== Source text ==

Encouraging 3Q09 results for a number of large banks

The following article in the latest edition of the Retail Banker International is worth reading:

While total third-quarter net earnings at 20 selected banking groups rose by almost $2.5 billion to $30 billion year-on-year, there was a marked geographic bias – with the strongest performing banks based in the US, France and China.

Strip out JPMorgan Chase’s sixfold rise of more than $3 billion in net earnings for the quarter to $3.56 billion – driven by strong investment banking and asset management figures but hammered by underperforming retail and card units – and net earnings at 20 of the biggest banks to report third-quarter results actually fell (some banks, including HSBC, Lloyds and Standard Chartered, do not publish earnings for the Q3 period).

A rise in net profits of around 20 percent was seen at Bank of China, Industrial and Commercial Bank of China and China Construction Bank, boosted by a lending boom in the first half – although the rate of increase slowed slightly in the third quarter.

In a generally positive assessment, China’s banks said that net interest margins had stabilised and, looking ahead, forecast that lending would remain buoyant into 2010.

Among banks in Europe, Société Générale more than doubled its quarterly earnings, easily beating analyst forecasts, boosted by strong French retail banking revenue growth, declining provisions and a sharper than expected cut in expenses. Though analysts said there remained some pockets of concern, such as future loan losses in its consumer finance arm and further deterioration of credit risk in its operations in Russia and Romania, the cost of risk at group level has stabilised at 120 basis points.

Santander’s quarterly earnings of €2.2 billion ($3.3 billion) was down by only 3 percent year-on-year, and in an upbeat assessment, the bank reiterated its full year earnings target of €9 billion. At Barclays, although third-quarter net earnings fell by more than 50 percent, largely on losses on the value of its own debt and other one-off items, underlying earnings for the first nine months of the year more than doubled.

In common with HSBC, which said only that its underlying third-quarter profits were “significantly ahead” of a year ago, Barclays indicated that bad debts may have peaked.

===
== Data provided ==

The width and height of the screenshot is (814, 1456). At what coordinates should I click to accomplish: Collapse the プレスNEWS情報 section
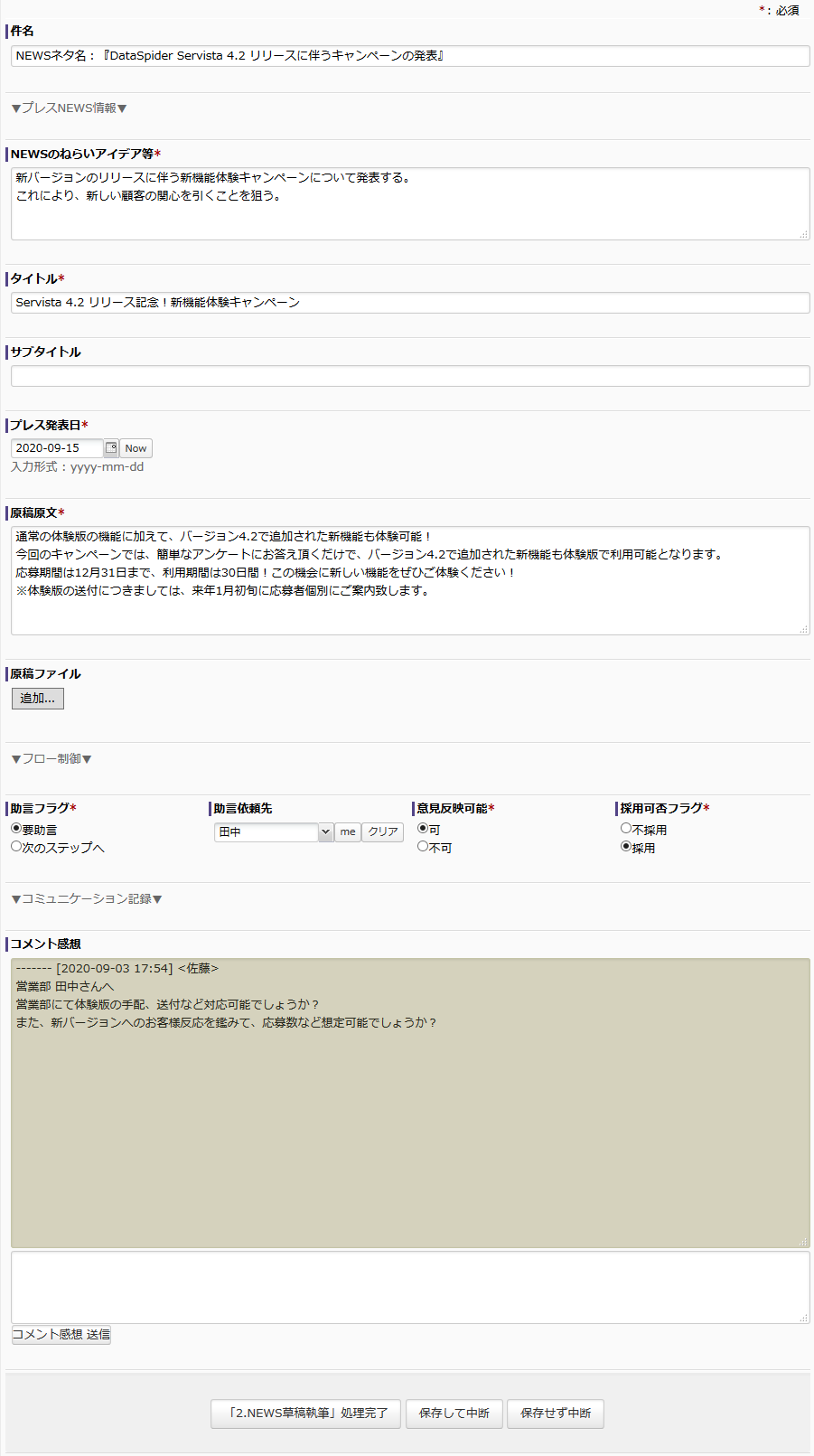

===

*Request 1*.
In the article on third-quarter bank results, what full-year earnings target did Santander reiterate?
*Request 2*.
Reproduce the stretch of the article on third-quarter bank results from "The following article" through "the Q3 period).".
*Request 3*.
Write what comes next in the article on third-quarter bank results, picking up after its final sentence.
The data above is separate from the article on third-quarter bank results.

*Exercise answer 1*.
€9 billion

*Exercise answer 2*.
The following article in the latest edition of the Retail Banker International is worth reading:

While total third-quarter net earnings at 20 selected banking groups rose by almost $2.5 billion to $30 billion year-on-year, there was a marked geographic bias – with the strongest performing banks based in the US, France and China.

Strip out JPMorgan Chase’s sixfold rise of more than $3 billion in net earnings for the quarter to $3.56 billion – driven by strong investment banking and asset management figures but hammered by underperforming retail and card units – and net earnings at 20 of the biggest banks to report third-quarter results actually fell (some banks, including HSBC, Lloyds and Standard Chartered, do not publish earnings for the Q3 period).

*Exercise answer 3*.
Among the more positive developments of the reporting season was a sharper than forecast increase in underlying banking earnings at ING (net earnings of €499 million compared with a loss of €477 million in the year ago period), boosted by lower-than-feared loan-loss charges, strong fees and commission income, and lower costs, notably at ING Direct.

Credit losses peaked?

As for the fourth quarter, Bank of America, which reported a net loss of $1 billion, indicated that credit losses may have peaked, though its outgoing CEO, Kenneth Lewis, told analysts results going forward “are expected to continue to be challenging as we close the year”.

But the most marked uplift in sentiment for the remainder of the year was expressed by HSBC’s chief executive, Michael Geoghegan, who had expressed fears of a W-shaped double dip recession earlier in the year.

Boosted by an improvement at its troubled US consumer finance business, where bad debts fell for the first time since 2006, he said: “the biggest jolt has now passed through the global economy” and predicted a two-speed recovery, driven by emerging markets.


RESULTS

Q3 group net earnings at 20 selected banks, ranked by year-on-year change


Q309 ($bn)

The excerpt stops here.